French politician (1887–1956)

Jean-Fernand Audeguil (5 January 1887 - 23 November 1956) was a French professor, a member of the resistance and a politician.

== Early life and education ==
Born in Monclar in the department of Lot-et-Garonne, Audeguil studied at the University of Bordeaux and later taught in Bordeaux.

== Political career ==
He joined the French Section of the Workers' International (SFIO) and was elected to the town council in Talence in 1935. He stood as an SFIO candidate in the 1936 elections to Chamber of Deputies and was elected to represent Bordeaux.

In July 1940, Audeguil was on the 80 members of the French assembly who voted against granting special powers to Marshal Philippe Pétain. As a consequence, he was dismissed from his teaching post by Pétain's Vichy régime.

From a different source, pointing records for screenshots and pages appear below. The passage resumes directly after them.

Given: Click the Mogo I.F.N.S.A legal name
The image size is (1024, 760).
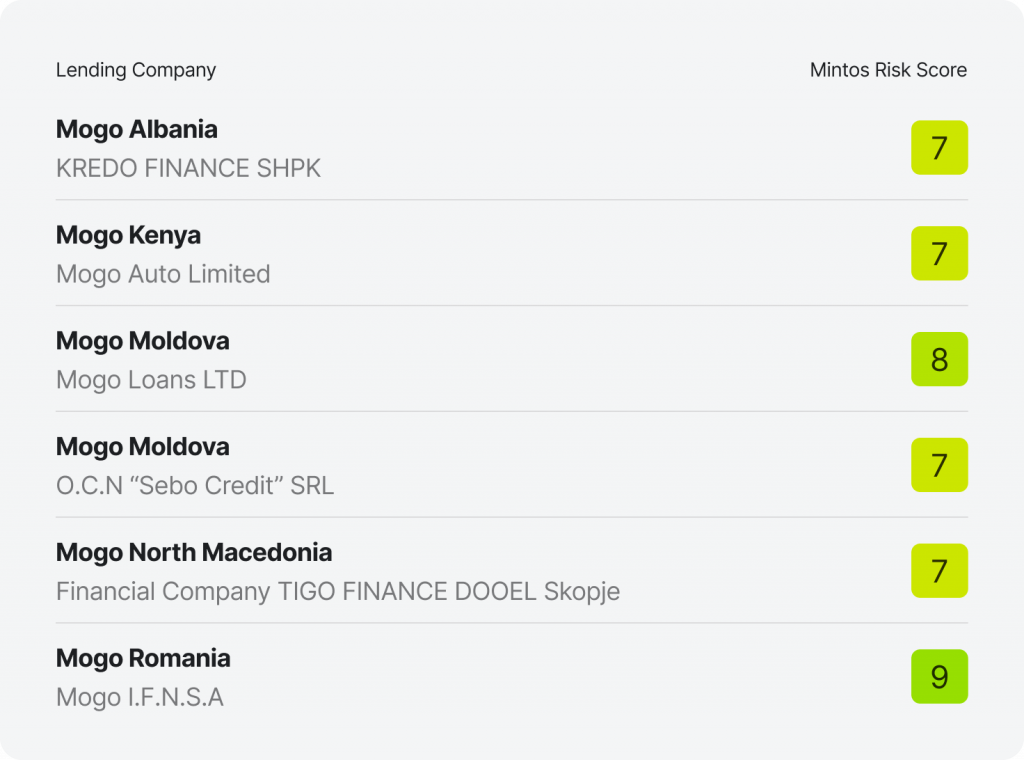Looking at the screenshot, I should click(x=140, y=697).
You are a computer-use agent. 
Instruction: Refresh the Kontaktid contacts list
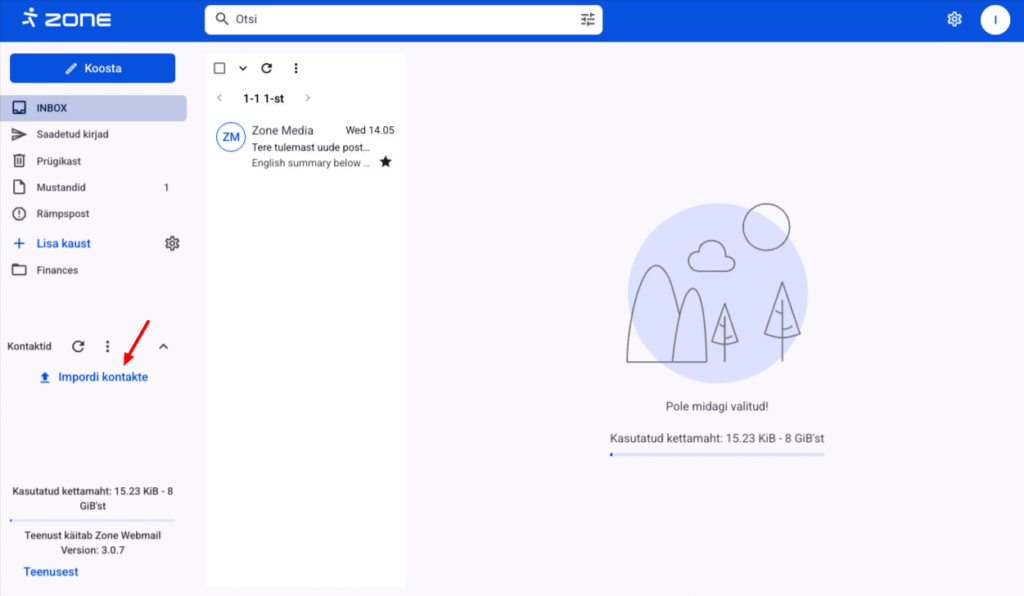[78, 346]
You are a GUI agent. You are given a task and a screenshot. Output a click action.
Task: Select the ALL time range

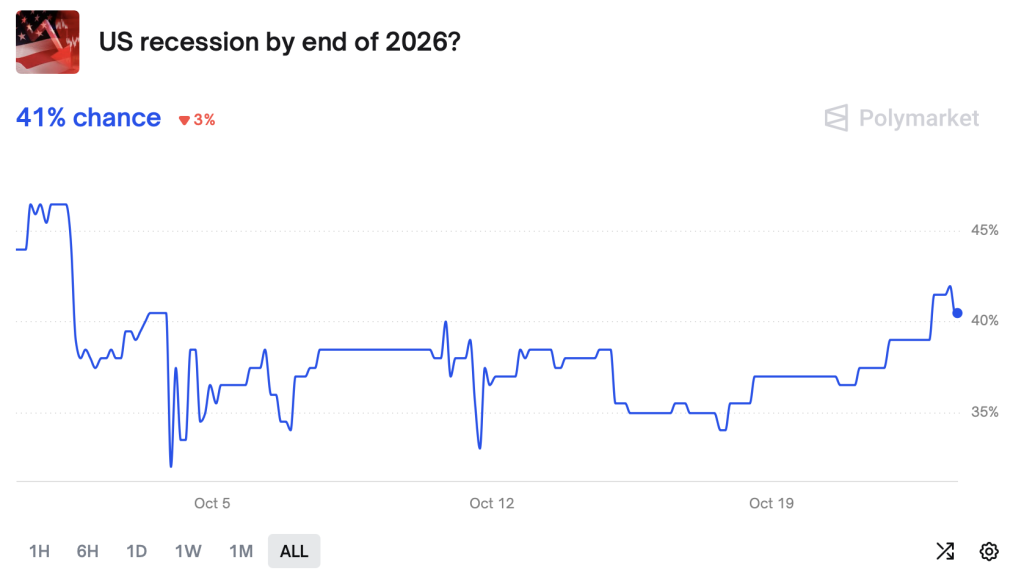[294, 551]
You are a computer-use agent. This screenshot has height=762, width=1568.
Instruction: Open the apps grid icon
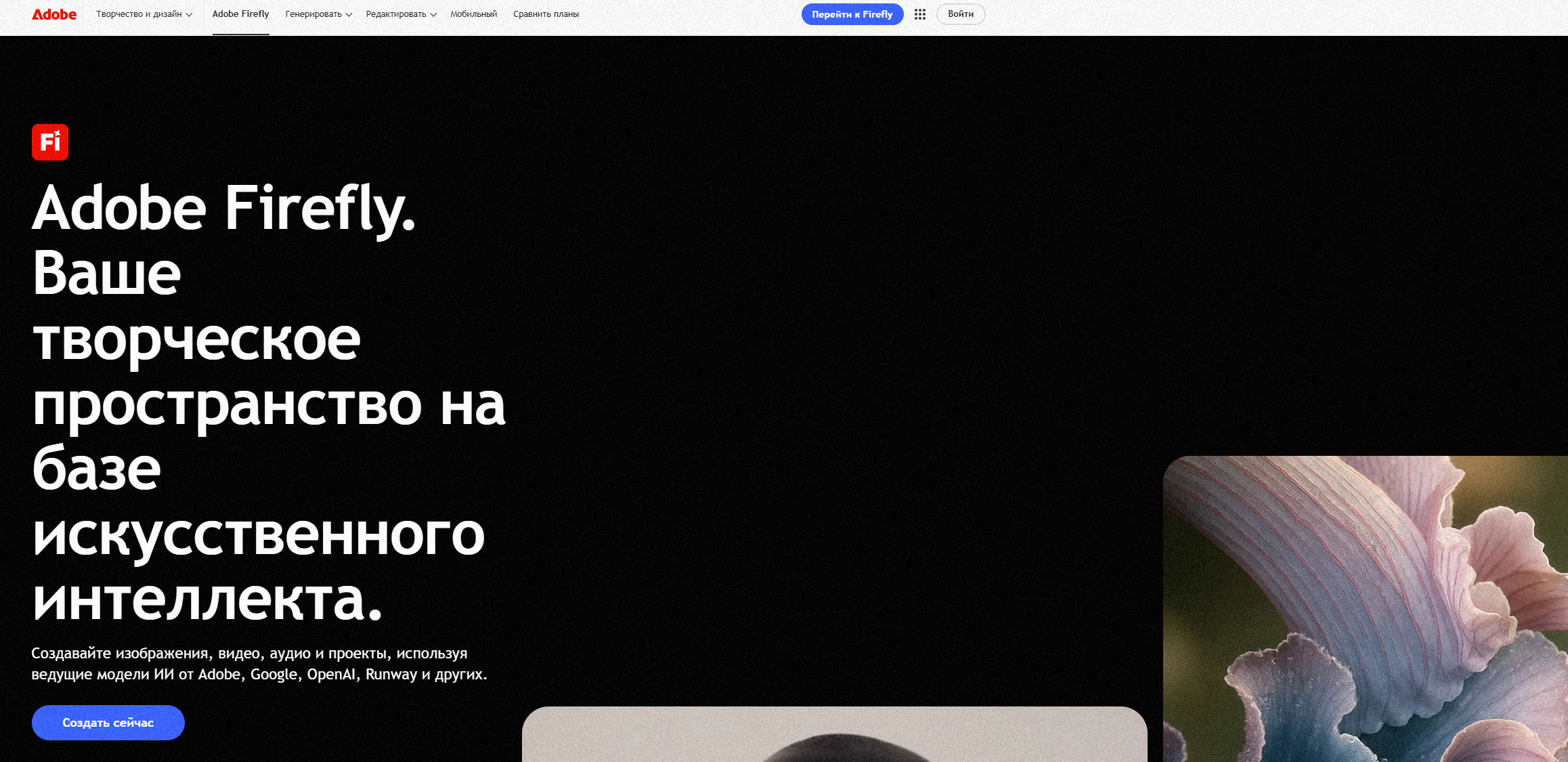[919, 14]
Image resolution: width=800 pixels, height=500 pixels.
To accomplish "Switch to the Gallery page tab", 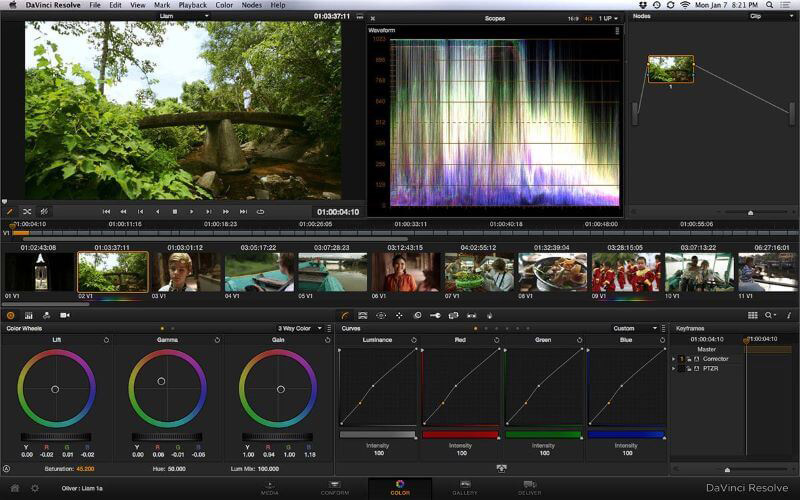I will click(x=464, y=488).
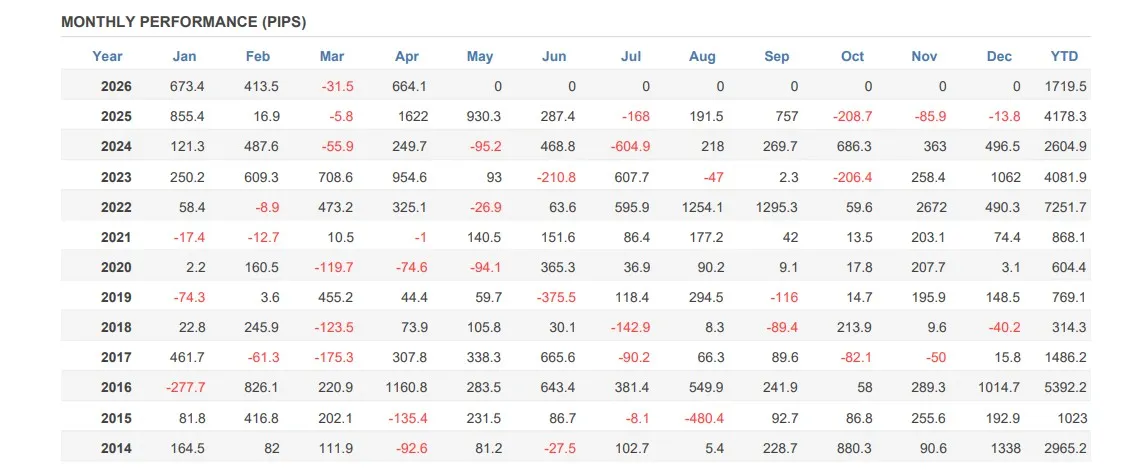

In 1941 he joined the Libération-Nord movement of the French Resistance and was a member of the Comité d'action socialiste, the clandestine form of the then-banned SFIO. Following the defeat of German forces in France following the Allied landings in Normandy and Provence, Bordeaux was liberated by the French Forces of the Interior and Audeguil was appointed by the Provisional Government of the French Republic to act as mayor of the city. He was also appointed to represent Bordeaux in the National Assembly, the replacement for the old Chamber of Deputies. He was confirmed in both posts by elections in 1944 and 1945 respectively. His election as mayor was the first where women have the right of vote in Bordeaux.

Audeguil was defeated in the 1947 mayoral election in Bordeaux by Gaullist Jacques Chaban-Delmas. He continued to represent Bordeaux in the National Assembly until 1951 when he gave up his seat due to ill health. He retired from politics in January 1956 and died later that year in Bordeaux.